Taking Care of the Farm

My dad grew up on a dairy farm—I wasn’t very old before that farm in Millerton, NY was sold—my grandparents had worked very hard and been careful with their money, and it was time for them to enjoy an easier way of life.

Each year, my family gives me a big gift–a week all by myself to think and write, and sit with my imagination, in the quiet of my house.  That’s what I am doing now, as I write this, but I am also “taking care of the farm.”  That’s what my ten year old calls our place.

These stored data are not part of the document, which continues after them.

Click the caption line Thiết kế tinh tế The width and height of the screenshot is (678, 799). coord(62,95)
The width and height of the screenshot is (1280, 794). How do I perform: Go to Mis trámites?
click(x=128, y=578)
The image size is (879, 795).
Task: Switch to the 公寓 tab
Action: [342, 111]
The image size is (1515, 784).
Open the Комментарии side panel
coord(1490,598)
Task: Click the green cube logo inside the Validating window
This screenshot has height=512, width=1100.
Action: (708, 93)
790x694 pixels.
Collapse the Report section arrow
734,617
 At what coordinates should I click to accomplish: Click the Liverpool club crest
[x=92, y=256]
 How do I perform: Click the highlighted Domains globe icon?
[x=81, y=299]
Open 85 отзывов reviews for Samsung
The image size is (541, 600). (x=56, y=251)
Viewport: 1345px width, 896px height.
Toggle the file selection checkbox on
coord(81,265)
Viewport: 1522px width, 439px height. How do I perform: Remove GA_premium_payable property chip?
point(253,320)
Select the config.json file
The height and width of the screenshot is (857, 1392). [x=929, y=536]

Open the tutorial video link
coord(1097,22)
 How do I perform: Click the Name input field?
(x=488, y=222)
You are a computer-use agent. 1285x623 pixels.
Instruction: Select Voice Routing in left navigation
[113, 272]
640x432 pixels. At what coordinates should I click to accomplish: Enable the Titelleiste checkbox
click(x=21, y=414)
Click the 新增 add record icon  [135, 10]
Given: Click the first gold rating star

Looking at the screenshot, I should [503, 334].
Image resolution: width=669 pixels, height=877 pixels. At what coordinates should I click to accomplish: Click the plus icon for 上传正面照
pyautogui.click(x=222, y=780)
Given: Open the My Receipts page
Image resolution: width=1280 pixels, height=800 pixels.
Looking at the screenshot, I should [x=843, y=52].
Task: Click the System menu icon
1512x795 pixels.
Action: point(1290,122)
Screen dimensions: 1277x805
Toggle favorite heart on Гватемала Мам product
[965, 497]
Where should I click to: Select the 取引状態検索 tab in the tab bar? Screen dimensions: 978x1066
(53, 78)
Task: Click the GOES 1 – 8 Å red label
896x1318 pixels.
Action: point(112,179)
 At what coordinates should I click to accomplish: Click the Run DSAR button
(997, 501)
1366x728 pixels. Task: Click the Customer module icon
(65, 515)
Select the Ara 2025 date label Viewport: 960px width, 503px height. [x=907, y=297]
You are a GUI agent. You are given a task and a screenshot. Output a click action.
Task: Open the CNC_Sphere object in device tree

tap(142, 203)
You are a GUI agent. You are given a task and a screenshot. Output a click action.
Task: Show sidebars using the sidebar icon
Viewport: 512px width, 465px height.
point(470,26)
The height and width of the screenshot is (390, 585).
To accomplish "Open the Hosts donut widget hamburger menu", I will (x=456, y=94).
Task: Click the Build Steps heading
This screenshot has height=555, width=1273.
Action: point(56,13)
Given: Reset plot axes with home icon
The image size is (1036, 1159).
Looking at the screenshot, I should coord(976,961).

~There’s the lizards, for starters, Speedy and Midnight.  They belong to my eight-year-old son.  They only eat live food—that’s right—things that are alive and in motion!  I was told by my family to check the homemade cricket traps they had rigged up.  I was more than a little bit nervous, because crickets jump high and fast and are unpredictable in their movements.  But nevertheless, I went outside to check the “trap.”  It consisted of one two-liter plastic bottle nestled inside another, each cut straight around the middle.  There was the lure of a baby carrot in the trap, the idea being that the crickets would want the carrot, and they would crawl through one bottle and get trapped inside the top of the other bottle, which still had the cap on.  To my horror I found four crickets trapped in there, jumping around.  Not wanting to let my family down, I carried the trap to my son’s room, holding it as far away from my body as possible.  I unscrewed the bottle cap, and the crickets descended into the lizard tank, and were quickly hunted down.  It was primitive, and it was glorious.  I was so impressed by the creativity that went into the trap, pictured here, and by the fact that it actually worked!  There’s something in the faces of those two geckos—I’m really smitten.

~Then there’s the plant watering:  This involved dipping the large watering can into the rain barrel, which was discovered at the dump.  There are goldfish in the rain barrel too, which eat the mosquito larvae, and it’s such an efficient system.  Kudes to my husband for this invention too—here’s a link in case you want to make your own.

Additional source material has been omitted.